Domicialito in città fin verso lo spegnersi degli anni Settanta, primario ostetrico-gi-necologo, per naturale inclinazione è pittore, oltre che scultore. Assorbito dalla impegnativa professione medica non gli è stato possibile assiduamente applicarsi nel campo artistico. Scandite dagli anni le sue partecipazioni a mostre collettive: dai concorsi di pittura e scultura riservati ai medici che lo han visto emergere alla "Galleria Labus" della nostra citta nel 1973 e nel 1975 e in seno ai quali ricordiamo Attesa, incubo e speranza; alle rassegne del Gruppo Campiani-Zeit alla A.A.B. (Brescia, 1974), alle Gallerie "La Leonessa" (Brescia, 1975), "S. Vidal" (Venezia, 1975); dalla manifestazione degli artisti antifascisti lombardi nel Quadriportico di piazza della Vittoria (1975) alla Mostra d'arte sacra in Duomo vecchio (Brescia, 1976) in occasione della quale con G.F. Caffi, Luigi Salvetti e Vi netti ha dato vita ad una composizione che "si amalgama nell'attualità rivisitando il presepio: pastori che son gente dalla pena angusta, assillanti orizzonti di fabbriche, la luna inerte e lontana", come ha osservato Luciano Spiazzi, alle recenti presenze alla "Piccola galleria UCAI" di via Pace per la raccolta Perchè l'uomo viva: gli artisti ansiosi di offrire una parola di speranza, e il "messaggio di Corti, pensieri estratti dalla esperienza"; per concludere con l'omaggio a Maviorano proposto a Gussago (1984).

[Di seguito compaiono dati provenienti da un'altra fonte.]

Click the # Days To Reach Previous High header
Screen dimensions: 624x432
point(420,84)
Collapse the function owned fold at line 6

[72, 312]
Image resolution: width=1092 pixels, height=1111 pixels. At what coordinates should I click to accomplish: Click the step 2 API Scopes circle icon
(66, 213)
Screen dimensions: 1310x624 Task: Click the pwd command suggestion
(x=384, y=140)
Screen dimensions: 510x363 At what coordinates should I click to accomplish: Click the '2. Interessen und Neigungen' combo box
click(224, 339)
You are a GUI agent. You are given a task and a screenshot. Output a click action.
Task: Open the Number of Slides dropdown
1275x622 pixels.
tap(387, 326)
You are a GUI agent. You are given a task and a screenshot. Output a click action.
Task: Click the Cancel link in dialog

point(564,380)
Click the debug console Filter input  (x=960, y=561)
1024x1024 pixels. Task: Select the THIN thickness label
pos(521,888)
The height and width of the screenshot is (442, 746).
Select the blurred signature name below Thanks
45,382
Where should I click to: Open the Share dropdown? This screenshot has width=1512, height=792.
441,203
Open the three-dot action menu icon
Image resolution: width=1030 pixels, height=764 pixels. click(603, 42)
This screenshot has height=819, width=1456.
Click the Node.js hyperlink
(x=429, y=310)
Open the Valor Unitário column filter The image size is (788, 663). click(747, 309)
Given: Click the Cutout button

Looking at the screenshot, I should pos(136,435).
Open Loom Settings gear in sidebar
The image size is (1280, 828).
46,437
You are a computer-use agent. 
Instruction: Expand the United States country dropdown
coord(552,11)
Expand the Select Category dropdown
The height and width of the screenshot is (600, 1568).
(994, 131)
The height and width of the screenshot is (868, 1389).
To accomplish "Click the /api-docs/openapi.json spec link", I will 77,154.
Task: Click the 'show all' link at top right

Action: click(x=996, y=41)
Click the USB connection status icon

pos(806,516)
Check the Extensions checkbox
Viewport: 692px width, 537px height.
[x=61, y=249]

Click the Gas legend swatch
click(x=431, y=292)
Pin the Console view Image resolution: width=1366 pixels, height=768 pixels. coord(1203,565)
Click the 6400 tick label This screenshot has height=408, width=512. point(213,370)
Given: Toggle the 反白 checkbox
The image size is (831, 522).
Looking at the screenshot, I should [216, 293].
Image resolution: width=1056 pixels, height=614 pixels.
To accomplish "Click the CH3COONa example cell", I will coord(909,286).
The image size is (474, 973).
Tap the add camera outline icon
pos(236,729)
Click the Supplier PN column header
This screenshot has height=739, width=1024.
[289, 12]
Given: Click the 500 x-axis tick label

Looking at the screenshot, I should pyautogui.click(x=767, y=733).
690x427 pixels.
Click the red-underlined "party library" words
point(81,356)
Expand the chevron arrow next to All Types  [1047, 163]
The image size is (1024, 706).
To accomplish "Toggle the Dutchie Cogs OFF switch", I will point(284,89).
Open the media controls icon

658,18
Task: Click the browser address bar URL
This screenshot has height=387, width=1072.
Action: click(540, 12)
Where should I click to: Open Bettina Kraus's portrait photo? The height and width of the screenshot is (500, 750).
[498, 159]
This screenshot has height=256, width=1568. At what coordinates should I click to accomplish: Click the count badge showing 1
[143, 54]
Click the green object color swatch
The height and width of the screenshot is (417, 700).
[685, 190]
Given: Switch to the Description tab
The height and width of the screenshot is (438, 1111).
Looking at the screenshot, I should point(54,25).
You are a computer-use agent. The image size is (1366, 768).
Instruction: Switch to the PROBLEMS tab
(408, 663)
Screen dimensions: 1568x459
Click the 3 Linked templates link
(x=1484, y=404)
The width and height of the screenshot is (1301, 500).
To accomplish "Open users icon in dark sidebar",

Una sola mostra personale, alla "Piccola galleria UCAI", nel 1974. Nell'opera di Luigi Corti s'avverte la personalità di chi della sofferenza, ma anche delle gioie umane sa raccogliere, sa far lievitare quotidiana testimonianza. Tanto che ci par di poter affermare che della vita e dell'agire artistico ha fatto ideale coniugazione: nel 1975 non ha esitato ad aderire alla sollecitazione del conterraneo padre Bertulli, da ventott'anni missionario in Mozambico, di recarsi là per prestare la sua opera a popolazioni che alla indipendenza han sacrificato il prezioso contributo un tempo offerto da operatori, tecnici, medici stranieri. Dal 1975 al 1983 la consapevolezza umana ed etica del medico ha dunque lasciato ben poco spazio allo scultore, che l'esperienza vissuta fra le crude condizioni di quella gente ha fissato in una sola opera. Una Madonna dalle sembianze di una giovinetta resta nella chiesa di S. Anna in via Franzone.
Nella cera e nel bronzo, nel marmo si animano opere quali L'agguato, (1973), Sciacalli, Ratto delle Sabine (1974), volti e varie figure umane: la fantasia, mossa da quotidiani accadimenti, subito si ritrae per l'emergere dell'intima natura di uno scultore inquieto, ricercatore teso a testimoniare. Una testimonianza fatta lucida analisi e, pertanto, spesso amara, come dolenti, tragici sono i visi di alcune creature composte con espressionistica accentuazione.